_ЗАДАНИЕ 1_:
Ответьте по фрагменту о системах счисления на вопросы:
(а) Какое число положено в основу вавилонской системы счисления?
(б) Сколько мин имел греческий талант?
(в) Сколько раз произносятся заклинания и заговоры?
_ЗАДАНИЕ 2_: Перепишите из фрагмента о системах счисления дословно отрывок, начиная со слов «Впрочем и в» и заканчивая словами «двадцатки и десять.».

_ФРАГМЕНТ ТЕКСТА_:
+ + + + + + +

Впрочем и в индо-европейском счислении есть явные следы счета по двадцаткам. Например, французские quatre-vingt-dix neuf 99 в буквальном переводе означает — ‘четыре раза двадцать десять девять’. Также и в английском счислении рядом с обычной сотней существует и более древняя мера score—двадцатка. Например, 70 — three scores and ten — три двадцатки и десять.
Вавилонская система счисления кладет в основу число 60 = 5 X 12. Таким образом она сочетает пятеричность с более древним элементом 2X3. Между прочим, система счисления на 5 X 12 тоже была широко распространена среди различных народов и в нашем обиходе заняла прочное место в астрономии и географии. В часе и в географическом градусе содержится 60 минут, в минуте 60 секунд. Также и в мерах веса: — фунт имеет 12 унций. Греческая мера денег и веса — талант имел 60 мин. Английский шиллинг имеет 12 пенсов, а крона 5X12=60 пенсов.
Того же происхождения наш счет на дюжины, польский денежный счет на злотые (15), малороссийский счет на копы (30). Все это кратные 60.
Тройка представляет число, замыкающее древнейшую систему счисления и отделяющую ее от системы пятеричной. В этом ее особое значение. Когда пятеричная система вытеснила окончательно троичную, тройка согласно закону отступления отошла назад в глубину на религиозную позицию. Оттого мы имеем во множестве религий, древнейших и новейших, святыню тройную, тройственную. Различные языки, в том числе и русский, подчеркивают прилагательное с одной стороны ‘тресвятый’, а с другой стороны треклятый. Заклинание и заговоры произносятся трижды. В христианской религии кроме божественной троицы имеется также и тройное отречение Петра от Иисуса Христа. Впрочем, в сознании христианина едва ли эти две троицы связываются вместе. Мы имеем еще в словесном обиходе такие определения: ‘трех счесть не может’, ‘трем свиньям не может корму дать’, ‘в трех соснах заблудился’. Эти примеры подчеркивают скудоумие того, кто даже не умеет обходиться с числом три. Очевидно, что и здесь число три является весьма элементарным и совершенно устарелым.
После этих предварительных замечаний, относящихся к числу три, попытаемся анализировать отдельные члены троицы.
Первый: бог-отец. Творец мира.

+ + + + + + +

_ИСХОДНЫЕ ДАННЫЕ_:
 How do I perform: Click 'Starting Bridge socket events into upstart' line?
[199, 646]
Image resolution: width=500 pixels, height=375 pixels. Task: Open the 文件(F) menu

+ + + + + + +

_ОТВЕТ 1_:
(а) Число 60 (5 × 12).
(б) 60 мин.
(в) Трижды.

_ОТВЕТ 2_:
Впрочем и в индо-европейском счислении есть явные следы счета по двадцаткам. Например, французские quatre-vingt-dix neuf 99 в буквальном переводе означает — ‘четыре раза двадцать десять девять’. Также и в английском счислении рядом с обычной сотней существует и более древняя мера score—двадцатка. Например, 70 — three scores and ten — три двадцатки и десять.